**What you will do**
Omit the images. Copy each entry word for word.

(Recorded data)

▬▬▬

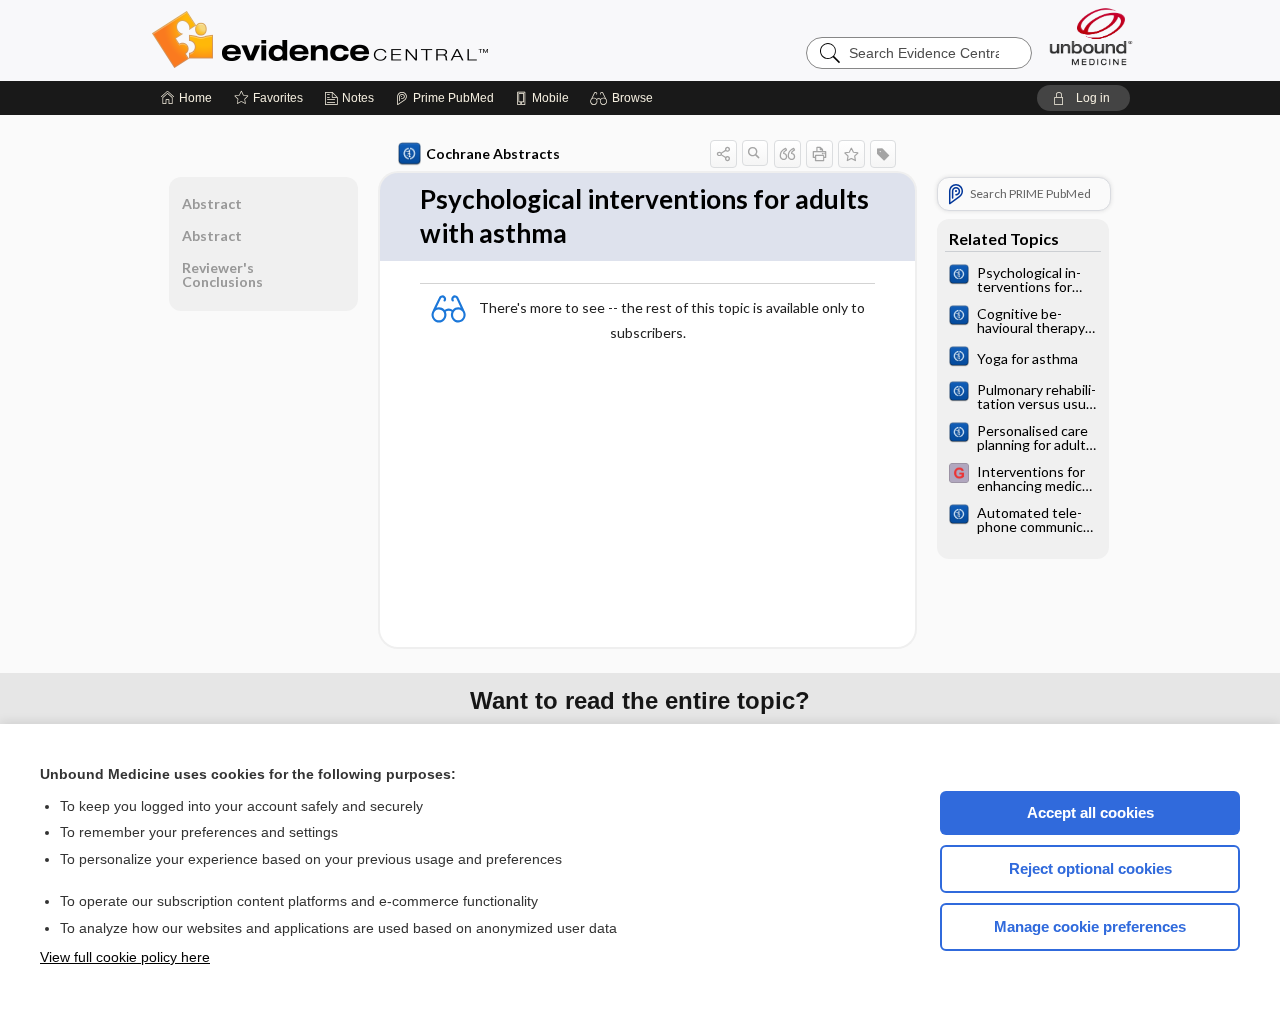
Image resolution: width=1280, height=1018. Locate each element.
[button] (624, 98)
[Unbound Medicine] (1091, 36)
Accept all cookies (1090, 812)
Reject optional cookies (1090, 868)
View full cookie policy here (125, 957)
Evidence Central (400, 40)
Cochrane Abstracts (493, 153)
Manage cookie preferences (1090, 926)
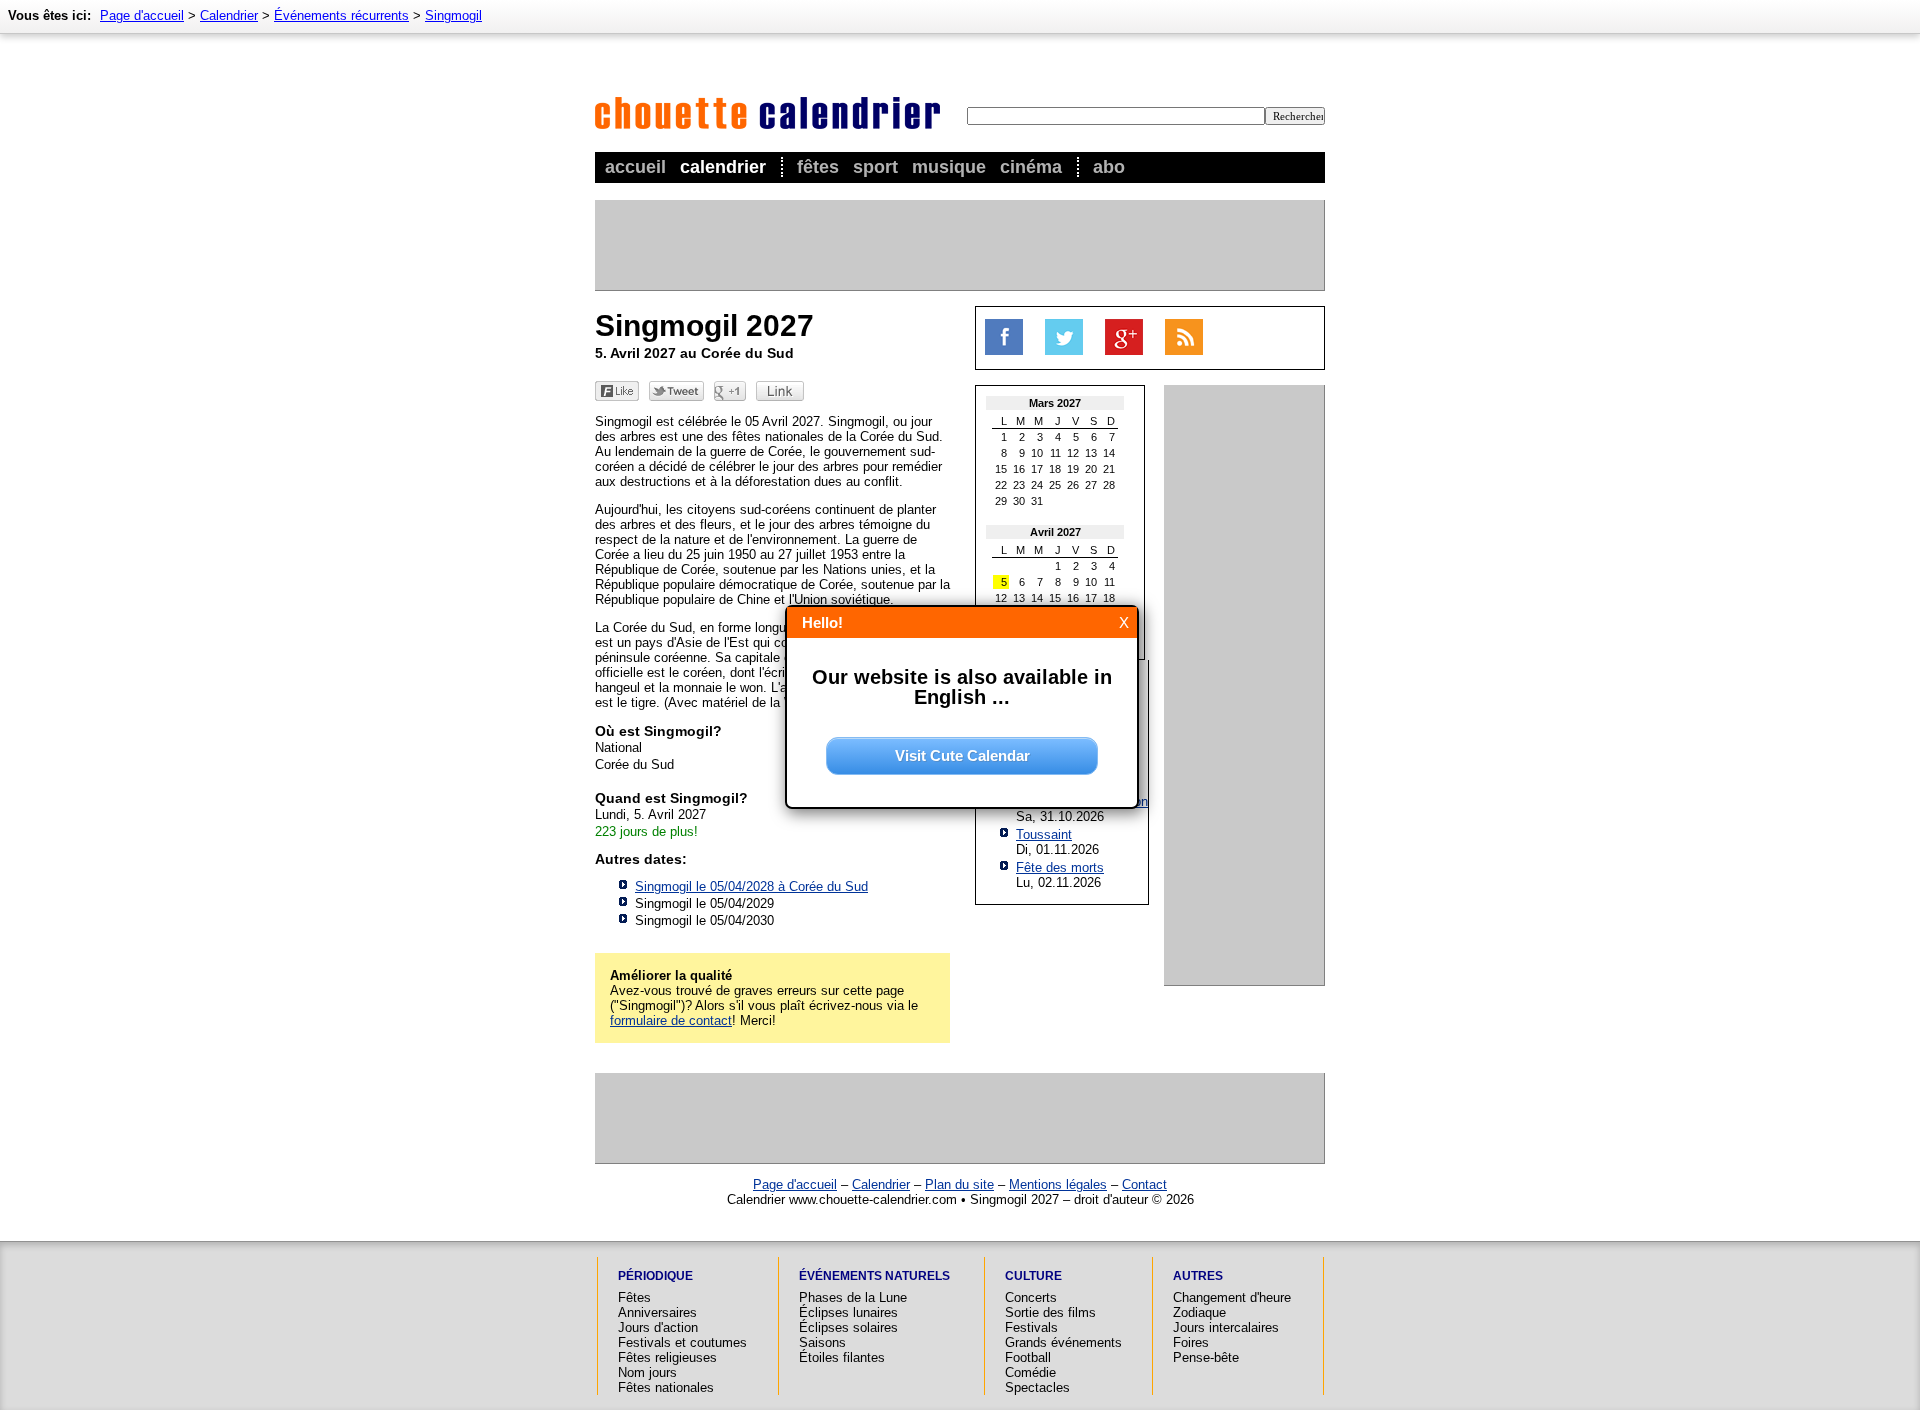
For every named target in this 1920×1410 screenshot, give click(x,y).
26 (1073, 485)
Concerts (1031, 1297)
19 (1073, 469)
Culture (1033, 1276)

▬▬▬

**Expected answer**
Image resolution: width=1280, height=1018. Locate each element.
[button] (624, 98)
[Unbound Medicine] (1091, 36)
Accept all cookies (1090, 812)
Reject optional cookies (1090, 868)
View full cookie policy here (125, 957)
Evidence Central (400, 40)
Cochrane Abstracts (493, 153)
Manage cookie preferences (1090, 926)
For every named target in this 1920×1410 screenshot, give click(x,y).
26 (1073, 485)
Concerts (1031, 1297)
19 (1073, 469)
Culture (1033, 1276)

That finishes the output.